Entertainment

Singer-actress Lena Horne dies

Singer Lena Horne, who broke racial barriers as a Hollywood and Broadway star famed for her velvety rendition of Stormy Weather, has died at age 92.
Singer and actress Lena Horne, who broke racial barriers as a Hollywood and Broadway star, has died at age 92. ((Associated Press) )

Lena Horne, the enchanting jazz singer and actress who reviled the bigotry that allowed her to entertain white audiences but not socialize with them, slowing her rise to Broadway superstardom, died Sunday.

She was 92.

Horne died at NewYork-Presbyterian Hospital, according to hospital spokeswoman Gloria Chin. Chin would not release any other details.

Horne, whose striking beauty and magnetic sex appeal often overshadowed her sultry voice, was remarkably candid about the underlying reason for her success.

"I was unique in that I was a kind of black that white people could accept," she once said. "I was their daydream. I had the worst kind of acceptance because it was never for how great I was or what I contributed. It was because of the way I looked."

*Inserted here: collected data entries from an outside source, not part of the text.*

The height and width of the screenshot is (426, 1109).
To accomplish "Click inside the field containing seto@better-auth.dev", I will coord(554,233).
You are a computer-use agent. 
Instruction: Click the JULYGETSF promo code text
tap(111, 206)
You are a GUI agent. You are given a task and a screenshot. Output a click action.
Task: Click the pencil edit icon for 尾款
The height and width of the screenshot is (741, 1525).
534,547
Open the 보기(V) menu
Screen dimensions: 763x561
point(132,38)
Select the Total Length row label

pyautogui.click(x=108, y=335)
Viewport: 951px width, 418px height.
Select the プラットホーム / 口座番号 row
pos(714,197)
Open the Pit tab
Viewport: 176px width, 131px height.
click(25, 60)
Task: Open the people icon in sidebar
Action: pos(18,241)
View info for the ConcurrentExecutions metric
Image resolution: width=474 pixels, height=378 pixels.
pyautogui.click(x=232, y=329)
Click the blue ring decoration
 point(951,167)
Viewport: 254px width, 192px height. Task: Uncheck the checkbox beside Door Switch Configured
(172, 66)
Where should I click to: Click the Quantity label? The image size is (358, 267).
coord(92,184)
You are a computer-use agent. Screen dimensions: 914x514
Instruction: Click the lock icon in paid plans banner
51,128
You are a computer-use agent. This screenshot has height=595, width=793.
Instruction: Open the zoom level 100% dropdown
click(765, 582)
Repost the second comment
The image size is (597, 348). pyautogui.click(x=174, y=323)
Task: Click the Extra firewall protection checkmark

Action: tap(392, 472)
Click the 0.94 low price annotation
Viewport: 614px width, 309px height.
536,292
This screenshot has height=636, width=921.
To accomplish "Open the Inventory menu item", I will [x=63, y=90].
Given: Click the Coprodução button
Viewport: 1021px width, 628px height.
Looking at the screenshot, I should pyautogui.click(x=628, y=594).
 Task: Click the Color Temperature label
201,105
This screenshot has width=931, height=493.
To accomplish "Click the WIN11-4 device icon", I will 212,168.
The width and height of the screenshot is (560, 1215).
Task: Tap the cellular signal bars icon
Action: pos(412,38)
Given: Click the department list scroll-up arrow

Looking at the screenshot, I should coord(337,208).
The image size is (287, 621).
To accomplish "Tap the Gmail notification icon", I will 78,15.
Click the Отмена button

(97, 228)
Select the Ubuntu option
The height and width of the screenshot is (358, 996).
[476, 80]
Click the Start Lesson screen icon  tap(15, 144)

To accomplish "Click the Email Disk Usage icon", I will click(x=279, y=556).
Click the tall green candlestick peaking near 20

In the 1940s, she was one of the first black performers hired to sing with a major white band, the first to play the Copacabana nightclub and among a handful with a Hollywood contract.

In 1943, MGM Studios loaned her to 20th Century-Fox to play the role of Selina Rogers in the all-black movie musical Stormy Weather. Her rendition of the title song became a major hit and her signature piece.

'It was a damn fight everywhere I was, every place I worked, in New York, in Hollywood, all over the world.' —Lena Horne

On screen, on records and in nightclubs and concert halls, Horne was at home vocally with a wide musical range, from blues and jazz to the sophistication of Rodgers and Hart in songs like The Lady Is a Tramp and Bewitched, Bothered and Bewildered.

In her first big Broadway success, as the star of Jamaica in 1957, reviewer Richard Watts Jr. called her "one of the incomparable performers of our time." Songwriter Buddy de Sylva dubbed her "the best female singer of songs."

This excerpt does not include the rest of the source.